[What you will do]
Which lines below hold the word "agent"? Copy all of them.

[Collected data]
________________
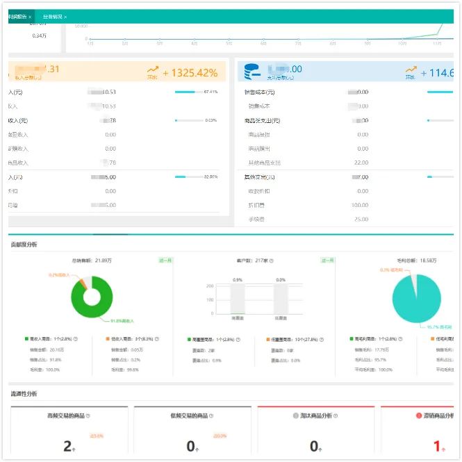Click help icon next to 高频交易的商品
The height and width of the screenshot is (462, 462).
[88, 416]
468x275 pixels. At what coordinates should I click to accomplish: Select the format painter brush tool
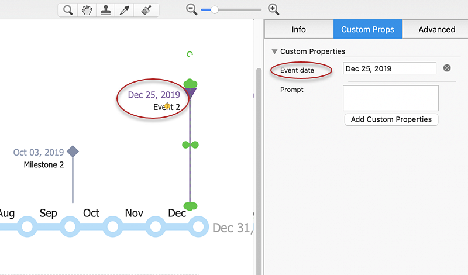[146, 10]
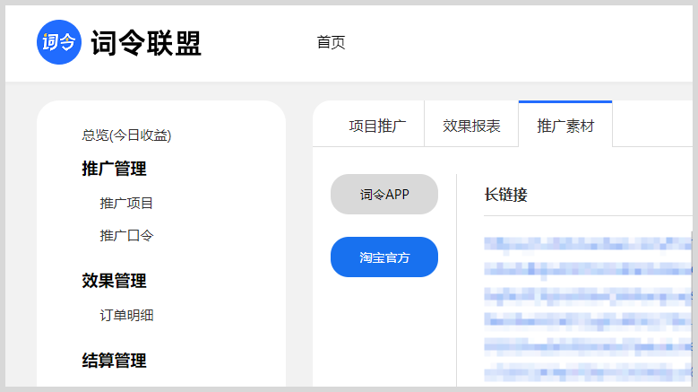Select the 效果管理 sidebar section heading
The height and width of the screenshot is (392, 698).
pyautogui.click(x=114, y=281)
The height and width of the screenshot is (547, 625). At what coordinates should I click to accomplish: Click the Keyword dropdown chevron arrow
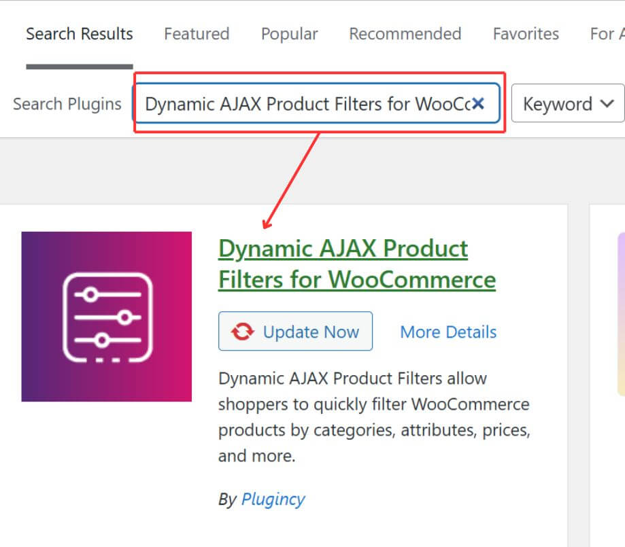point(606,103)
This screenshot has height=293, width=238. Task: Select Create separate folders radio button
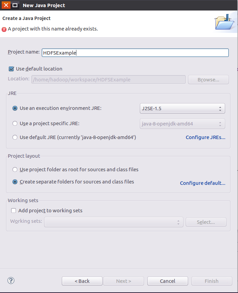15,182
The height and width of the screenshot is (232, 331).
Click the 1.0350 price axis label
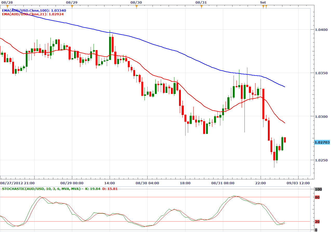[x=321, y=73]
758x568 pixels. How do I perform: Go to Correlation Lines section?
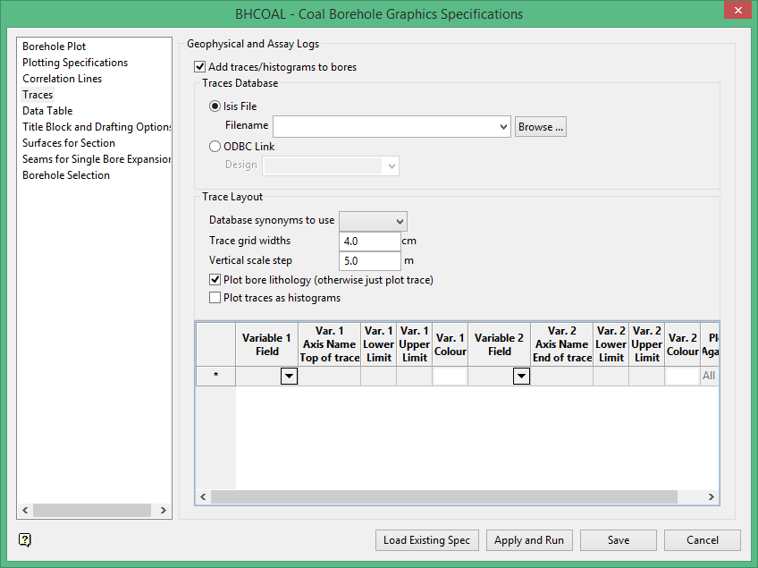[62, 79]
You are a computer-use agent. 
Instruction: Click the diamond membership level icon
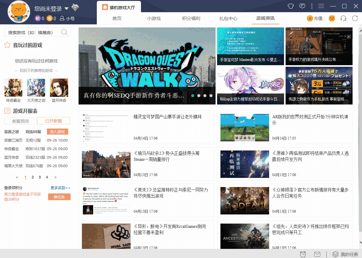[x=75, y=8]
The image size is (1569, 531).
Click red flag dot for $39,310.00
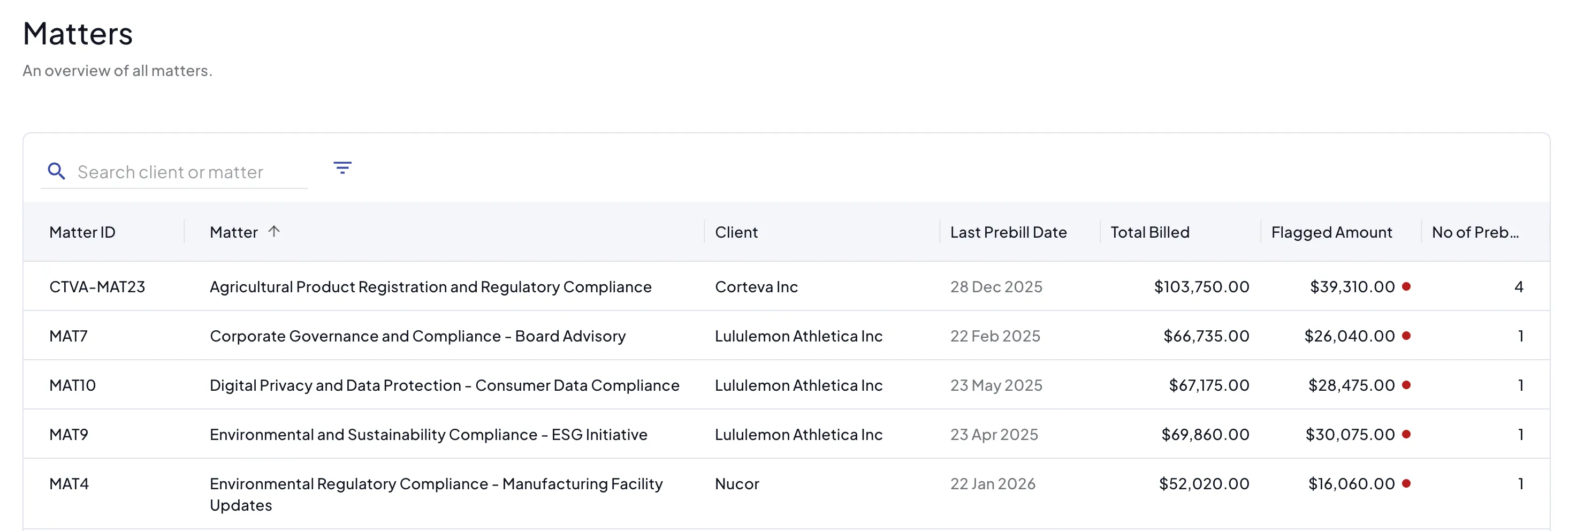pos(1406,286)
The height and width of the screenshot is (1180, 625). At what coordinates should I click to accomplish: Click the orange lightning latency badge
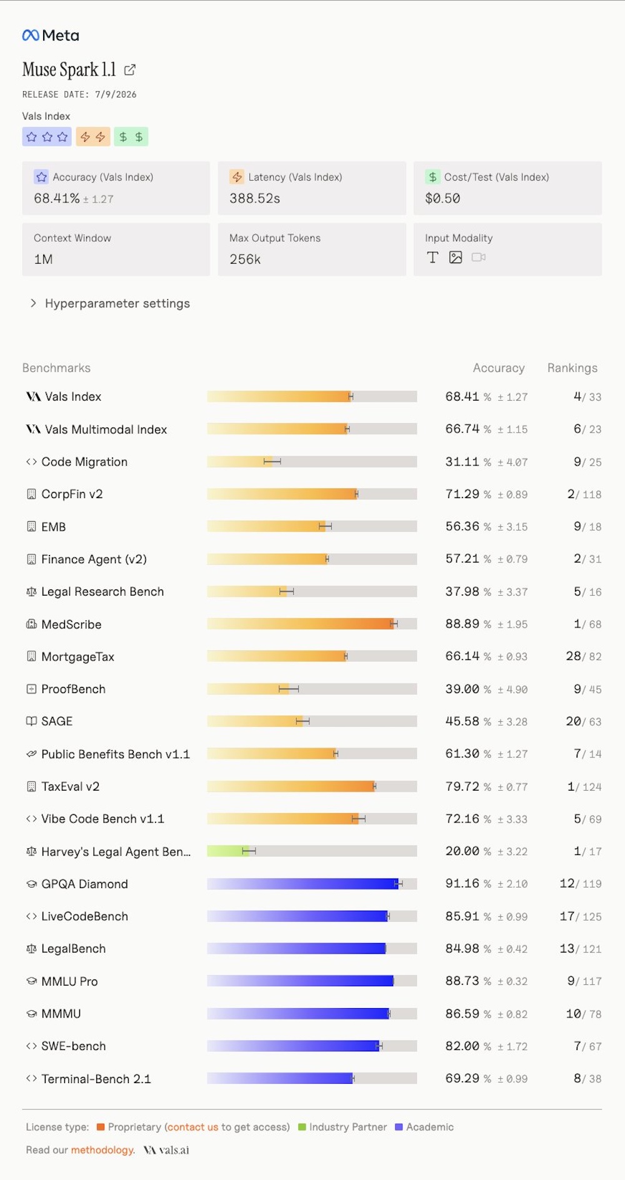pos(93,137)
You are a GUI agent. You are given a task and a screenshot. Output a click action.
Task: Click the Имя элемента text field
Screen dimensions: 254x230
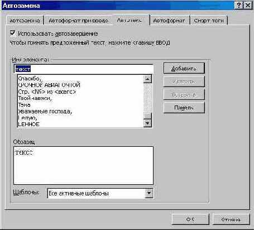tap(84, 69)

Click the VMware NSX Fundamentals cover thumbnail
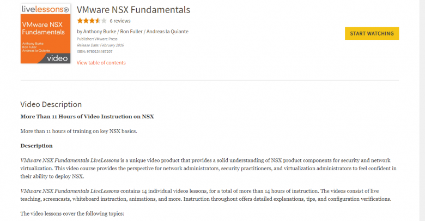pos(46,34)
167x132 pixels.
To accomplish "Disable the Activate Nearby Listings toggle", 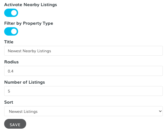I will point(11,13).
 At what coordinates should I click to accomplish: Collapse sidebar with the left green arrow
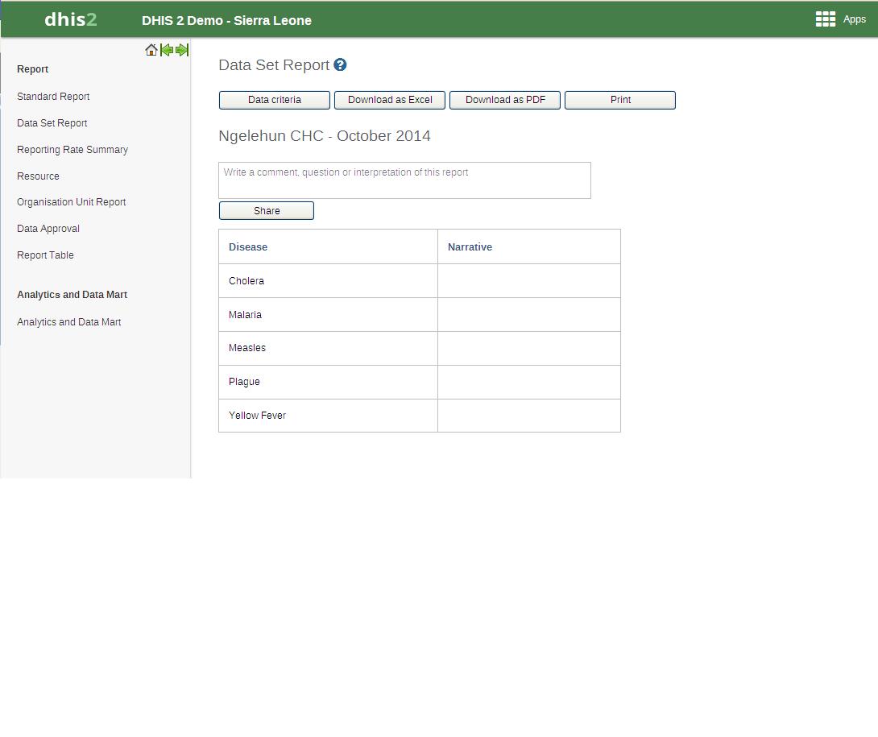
________________
[Answer section]
You are a computer-use agent. 
You are a GUI agent. You are given a task and a screenshot. Output a click action.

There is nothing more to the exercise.